__ARTICOLO__:
---------------

Certo, si lamentò con alti gemiti per quel suo destino così inaspettato ed anche così immeritato: perché, nella sua mentalità di uomo giusto e pietoso (che è poi la mentalità naturale dell’uomo), aveva sempre pensato che ad una condotta onesta e irreprensibile dovesse corrispondere il favore del Cielo. Ora, questa sventura metteva in crisi tutta la concezione tradizionale cui si era ispirata la sua intera esistenza nei rapporti con l’Altissimo.
Parlare quindi della “pazienza di Giobbe” non è esatto. Giobbe non ha “pazienza”, nel senso corrente del termine. Certo, è un “paziente” nel senso etimologico che è un “sofferente”, ma non soffre in silenzio. Non si ribella a Dio, ma ammette francamente di non capire la ragione delle sue sventure e se ne lagna con gemiti che salgono al cielo.
Vengono degli amici a confortarlo; ma, più che dargli conforto, con le loro presuntuose parole aggravano il peso delle sue sventure. Essi si fanno, infatti, portavoce della concezione tradizionale, secondo la quale la sventura è il contraccambio dell’empietà. Poiché Dio è giusto, sostengono gli amici, le disgrazie di Giobbe provano che egli in qualche modo è un empio. Lo invitano, quindi, alla conversione. Ma Giobbe ribadisce la giustizia e la pietà della propria vita.
Una bellissima immagine del poeta ed artista William Blake, il quale adornava con possenti figure i propri scritti, mostra Giobbe in atto di rivolgere gli occhi al cielo, ad invocare la testimonianza di Dio contro le ingiuste accuse dei suoi “consolatori”.
Alla fine, interverrà la voce stessa di Dio, che farà comprendere a Giobbe come siano insondabili le profondità del suo giudizio, ma d’altro canto redarguisce gli amici per la loro stoltezza, nel presumere di comprendere la volontà di Dio.
Ma per ora devo concludere, anche se non ho esaurito l’argomento, che merita di essere approfondito: perché la figura dell’oste non ha finito di svelarci i suoi segreti.
Non vorrai credere, infatti, che una figura o una immagine del presepe possa esprimere solo la negatività?
Prima di proseguire nel nostro cammino, mi piacerebbe sapere che cosa pensi al riguardo.

---------------

__MATERIALE FORNITO__:
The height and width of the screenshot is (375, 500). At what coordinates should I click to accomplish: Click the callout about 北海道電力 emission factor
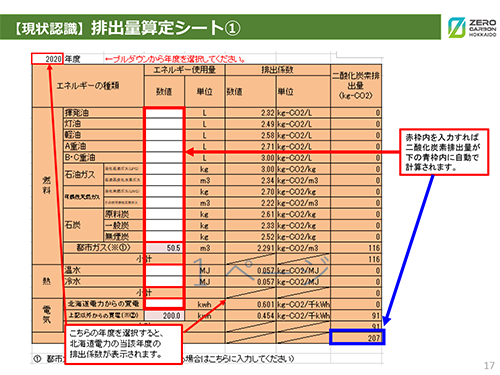click(x=123, y=344)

---------------

__ESERCIZIO ASSEGNATO__: Riporta parola per parola tutto il brano dell'articolo su Giobbe che va da "Alla fine, interverrà" giù fino a "i suoi segreti.". I dati costituiscono un materiale a sé, distinto dall'articolo.

__RISULTATO OTTENUTO__:
Alla fine, interverrà la voce stessa di Dio, che farà comprendere a Giobbe come siano insondabili le profondità del suo giudizio, ma d’altro canto redarguisce gli amici per la loro stoltezza, nel presumere di comprendere la volontà di Dio.
Ma per ora devo concludere, anche se non ho esaurito l’argomento, che merita di essere approfondito: perché la figura dell’oste non ha finito di svelarci i suoi segreti.